The same logic applies to the other factor mentioned by the Judge. If in the case of this particular appellant it was so inappropriate that to give him the percentage contemplated by the legislation would shock the public conscience then this again would apply in circumstances where the accused, for example, had pleaded in the Magistrates Court. I do not consider that the Judge intended that.
In my view, to give effect to his reasoning the Judge could not rely on section 10C(4)(a). Parliament however, in section 10C(4)(c), has retained the Judge’s discretion to take into account the circumstances surrounding the plea. That would involve in my view circumstances such as confronted the Judge in this case. Other subsections namely (e) and (f) may also be relevant but I do not have to consider their applicability to the circumstances of this case.
In this matter the appellant denied to the police when initially questioned that he had said anything to the victims. He was represented by counsel at the committal hearing and upon his arraignment in the District Court when he pleaded not guilty to all charges. When questioned by a judge as to whether a “special directions” hearing should be ordered (to see if the matter could be resolved) counsel replied, “I do not think there’s any likely benefit from that”.
The not guilty pleas were maintained until shortly before trial when the fresh Information was laid and the appellant pleaded guilty.
During the course of submissions before the Judge emphasis was laid on the fact that counsel had spent “a number of sessions with him in custody” and that he is now “showing greater insight into himself and his behaviour”. It is pertinent to observe that at the time the appellant was first taken into custody he was in the grip of a very severe methamphetamine addiction. Even on the pleas to the fresh charges the appellant did not dispute any fact contained within the declarations. The prosecution accepted that a lesser meaning could be attributed to the actual threats.
The thrust of the submissions and the way in which the matter evolved suggested strongly that the appellant, only late in the proceedings, was prepared to concede that he had made any threat at all. On appeal counsel for the appellant did not suggest otherwise.
In the circumstances of this case the utilitarian benefit of an early resolution of the proceedings was diminished by the conduct of the appellant. It was appropriate for that to be reflected in the percentage discount to be applied.

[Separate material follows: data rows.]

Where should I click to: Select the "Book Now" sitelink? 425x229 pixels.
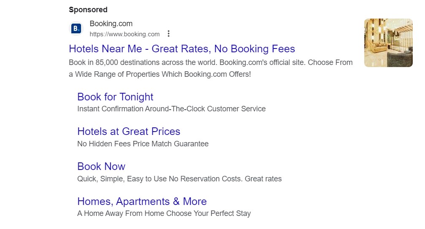[x=101, y=166]
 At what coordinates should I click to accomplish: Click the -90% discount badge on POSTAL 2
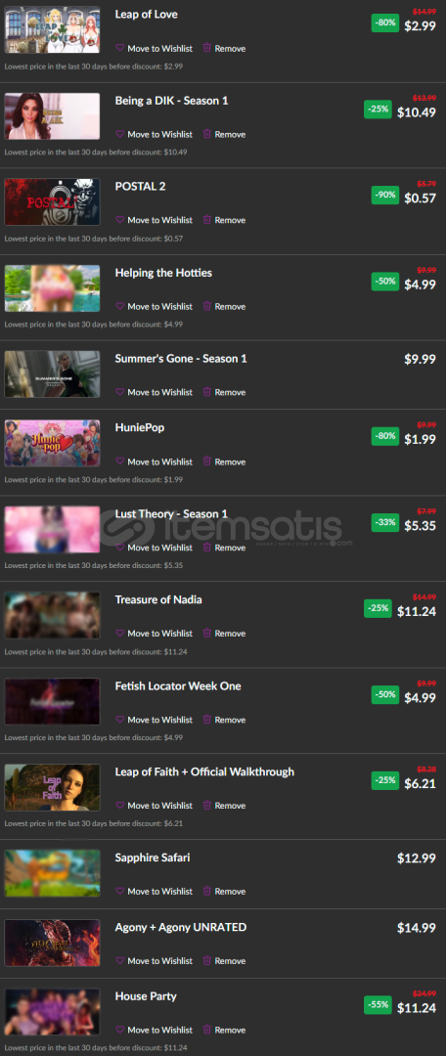pos(385,196)
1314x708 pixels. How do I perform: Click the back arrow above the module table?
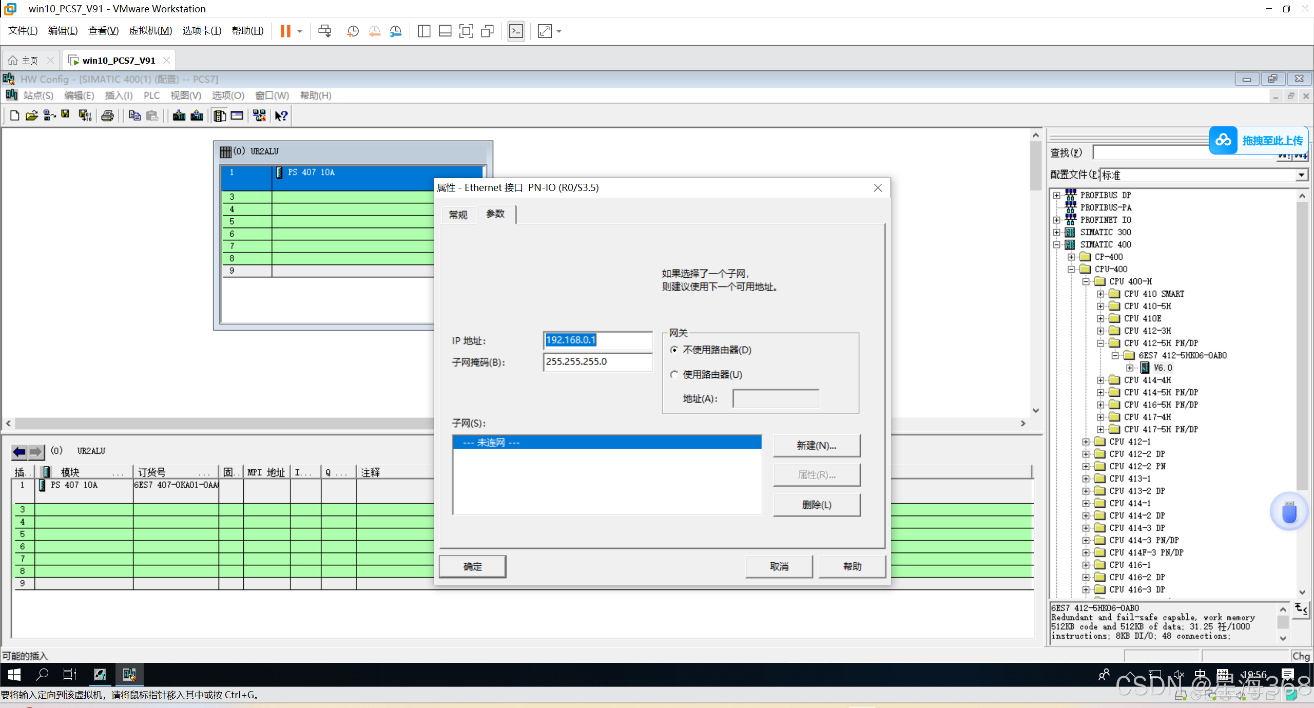click(20, 452)
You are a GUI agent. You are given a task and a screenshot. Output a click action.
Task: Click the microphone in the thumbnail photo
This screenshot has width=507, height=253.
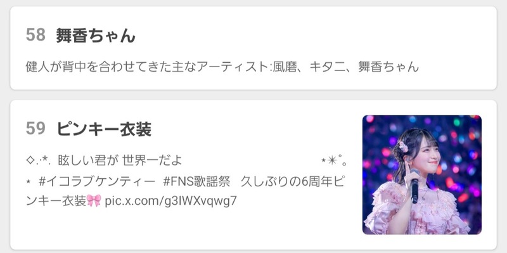(x=415, y=186)
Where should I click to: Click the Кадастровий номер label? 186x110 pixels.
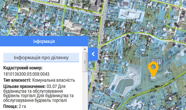(x=23, y=68)
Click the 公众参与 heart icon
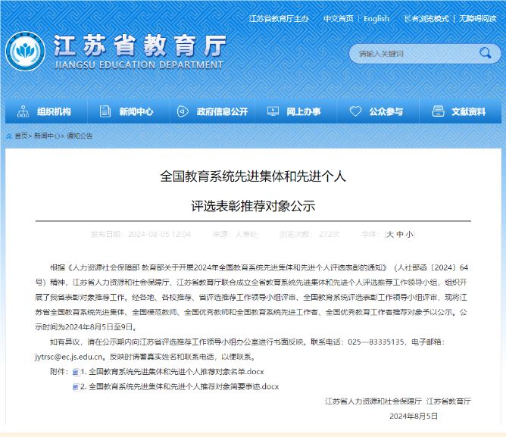The height and width of the screenshot is (437, 506). 355,111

In my view, the Judge was in error in using section 10C(4)(a) to take into account the circumstances of the plea. Further, I am of the view that to have given the appellant a 40 per cent discount in this matter would not have led to a sentence, for the reasons mentioned above, that would shock the public conscience.
Ordinarily in those circumstances the appeal would be allowed but only if the appeal Court thought that a different sentence should have been passed.[30] There was no challenge to the head sentence imposed by the Judge. On resentencing I note that the offending was serious and general and personal deterrence are very important considerations. I would impose the same starting point as the Judge, namely four years imprisonment.
[30] Section 353(4) Criminal Law Consolidation Act 1935 (SA).
I also take the view that the circumstances of the pleas were such as to call for a departure from the full 40 per cent reduction potentially available for the early plea. I would allow in the circumstances a reduction for his pleas of guilty of 25 per cent. That leaves the final sentence of three years imprisonment. Like the Judge I would impose a non-parole period of two years.
Given that I would sentence in the same way as the Judge, but for different reasons, I therefore dismiss the appeal.